Published: 28 December 2017
Last updated: 4 March 2024
Hariri, long an ally of the Saudis, dressed that morning in jeans and a T-shirt, thinking he was going camping in the desert with the crown prince, Mohammed bin Salman.
But instead he was stripped of his mobile phones, separated from all but one of his usual cluster of bodyguards, and shoved and insulted by Saudi security officers. Then came the ultimate indignity: He was handed a pre-written resignation speech and forced to read it on Saudi television.

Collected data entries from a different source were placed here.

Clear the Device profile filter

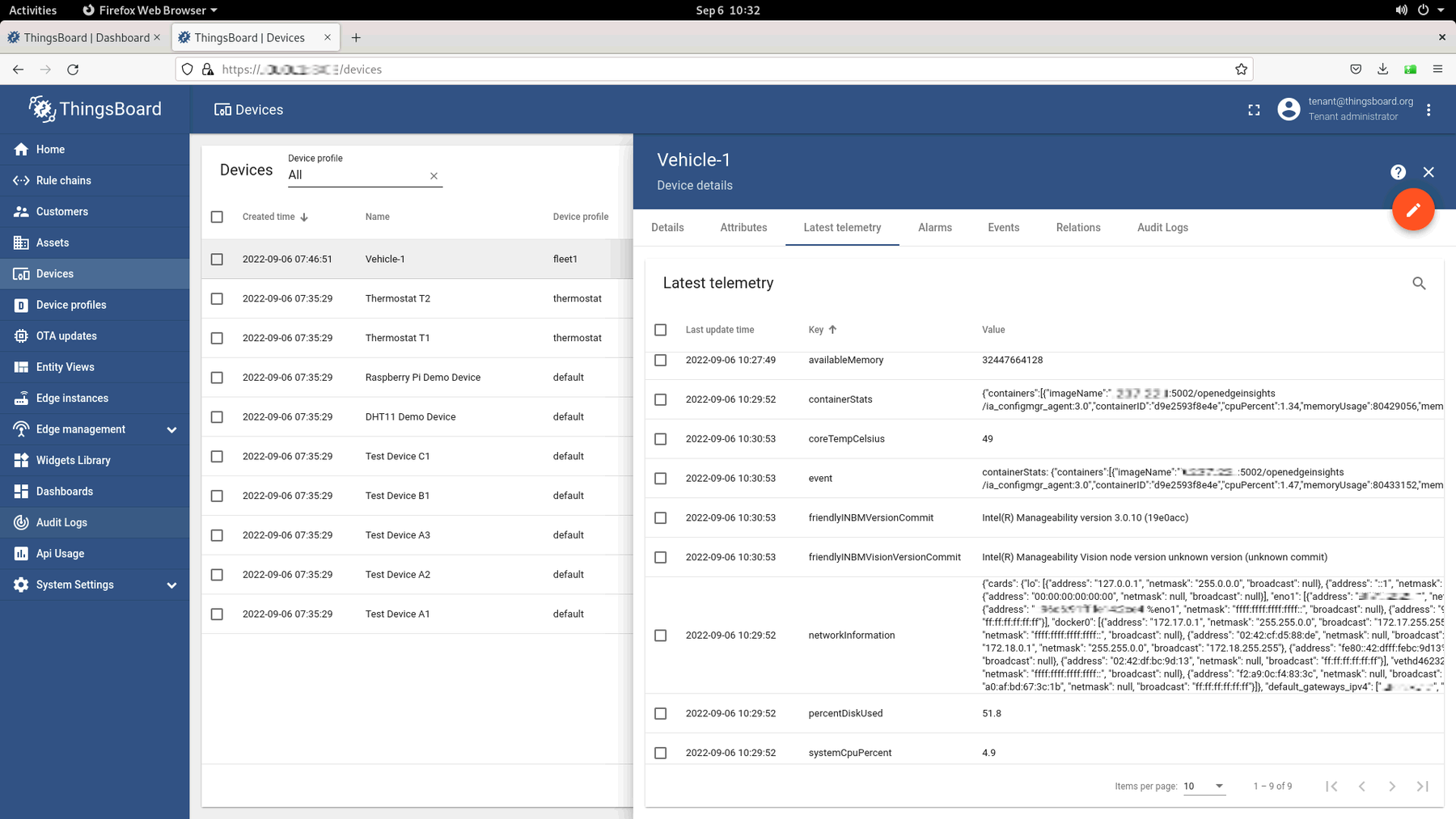click(434, 175)
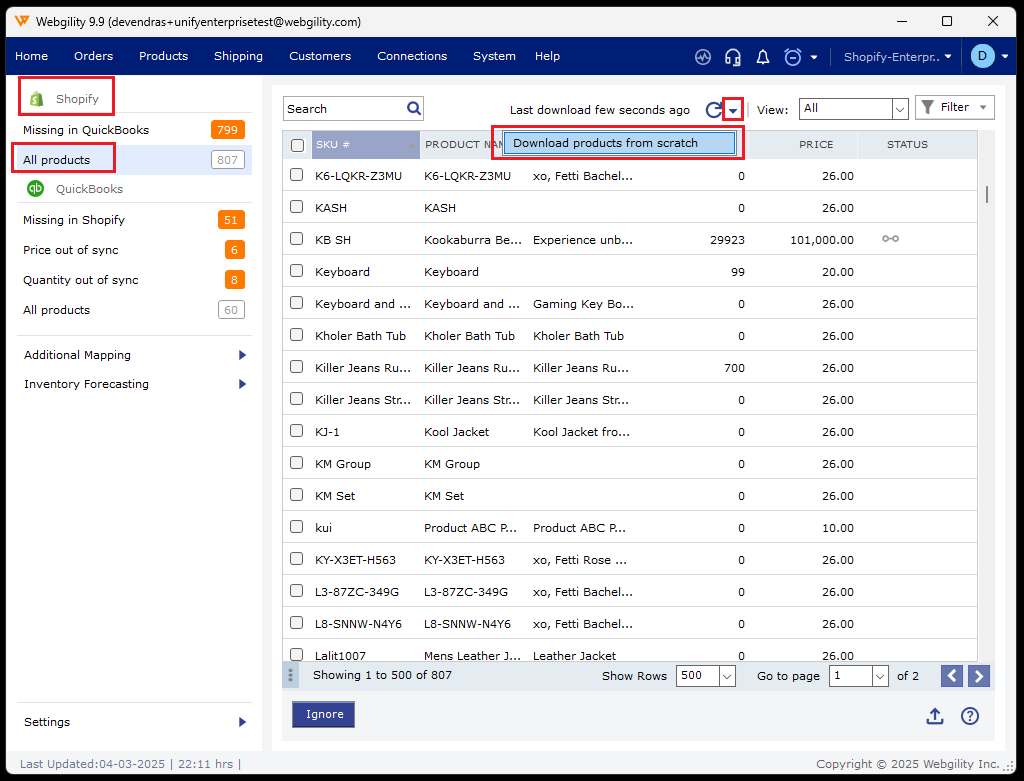Click the refresh download products icon
1024x781 pixels.
pos(713,110)
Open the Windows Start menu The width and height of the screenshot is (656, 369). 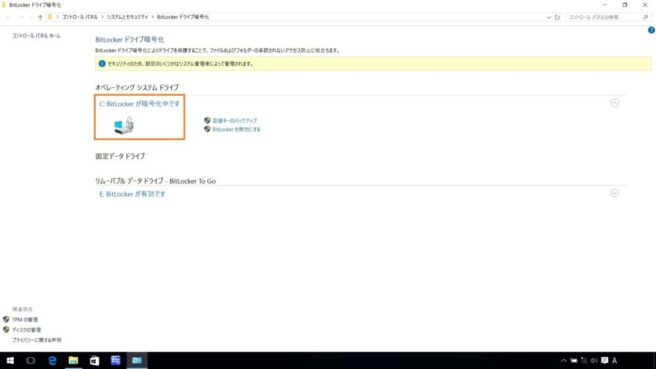[x=10, y=360]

This, it seemed, was the real reason he had been beckoned to the Saudi capital, Riyadh, a day earlier: to resign under pressure and publicly blame Iran, as if he were an employee and not a sovereign leader. Before going on TV, he was not even allowed to go to the house he owns there; he had to ask guards to bring him a suit.

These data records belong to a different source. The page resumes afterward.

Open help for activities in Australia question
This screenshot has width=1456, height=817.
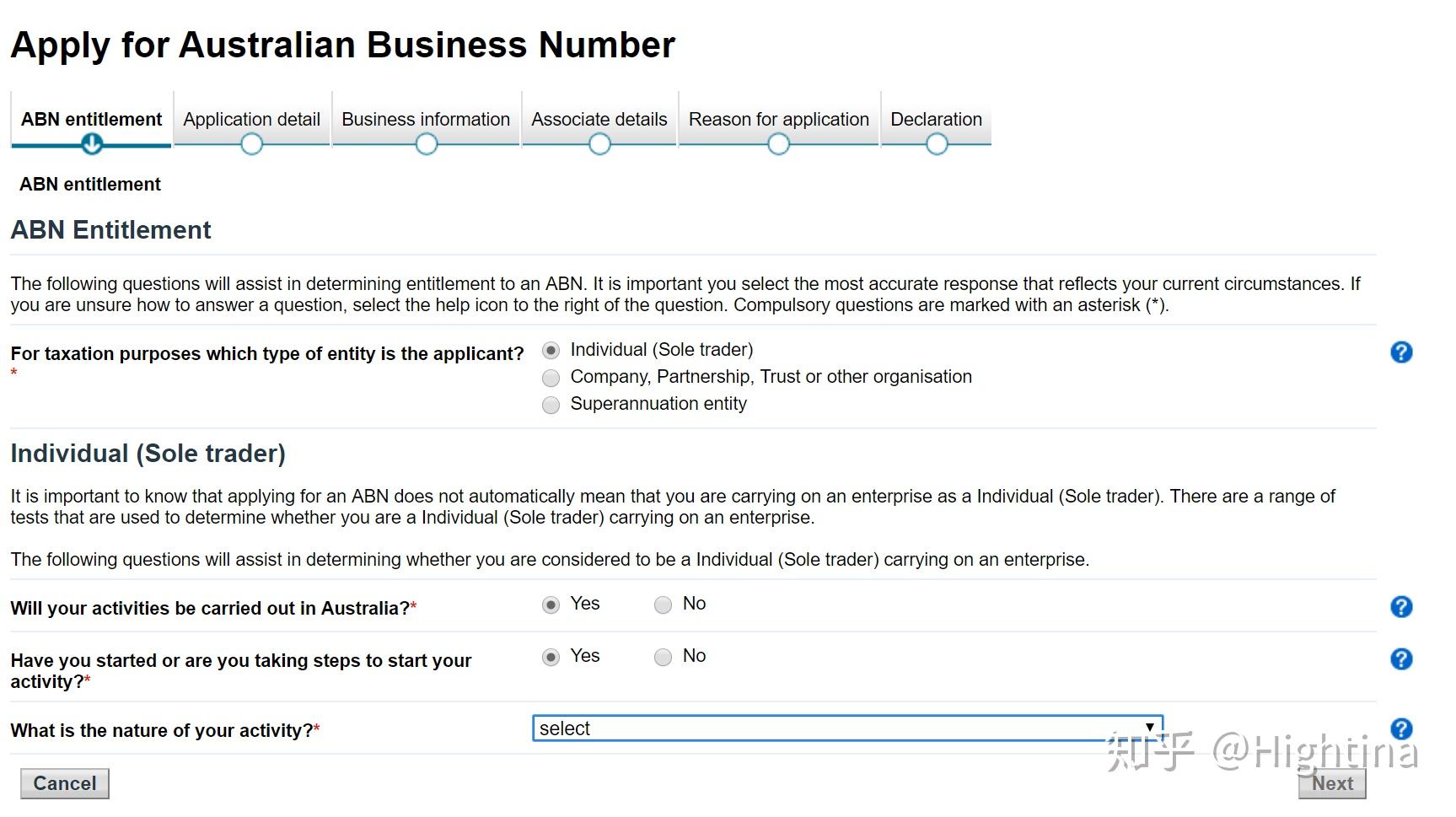(x=1400, y=607)
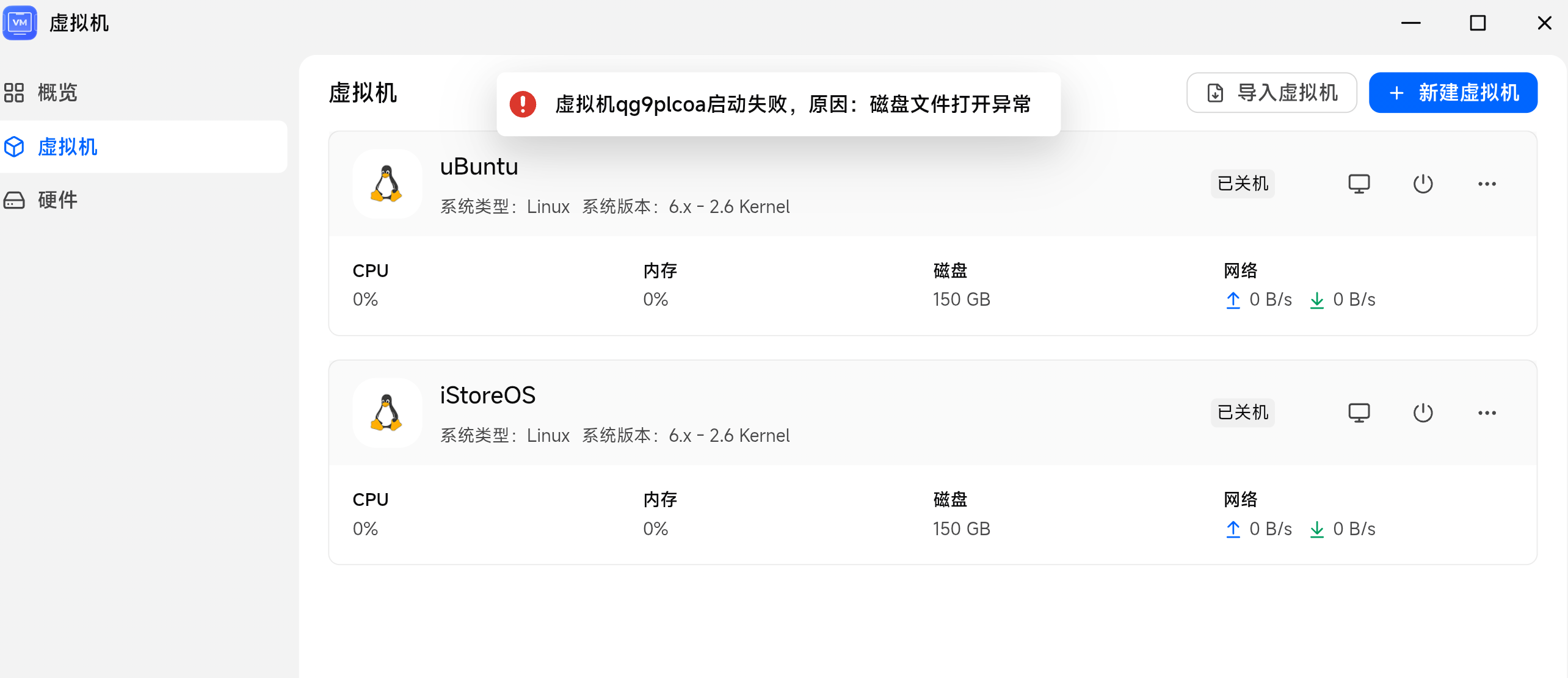Click 新建虚拟机 button
The image size is (1568, 678).
[x=1453, y=93]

As bizarre as the episode was, it was just one chapter in the story of Prince Mohammed bin Salman, the ambitious young heir apparent determined to shake up the power structure not just of his own country but of the entire region. At home, he has jailed hundreds of fellow princes and businessmen in what he casts as an anti-corruption drive. Abroad, he has waged war in Yemen and confronted Qatar.
The day Hariri was ordered to report to Riyadh, he was just a pawn in the crown prince's overall battle: to rein in the regional ambitions of Saudi Arabia's longtime rival, Iran.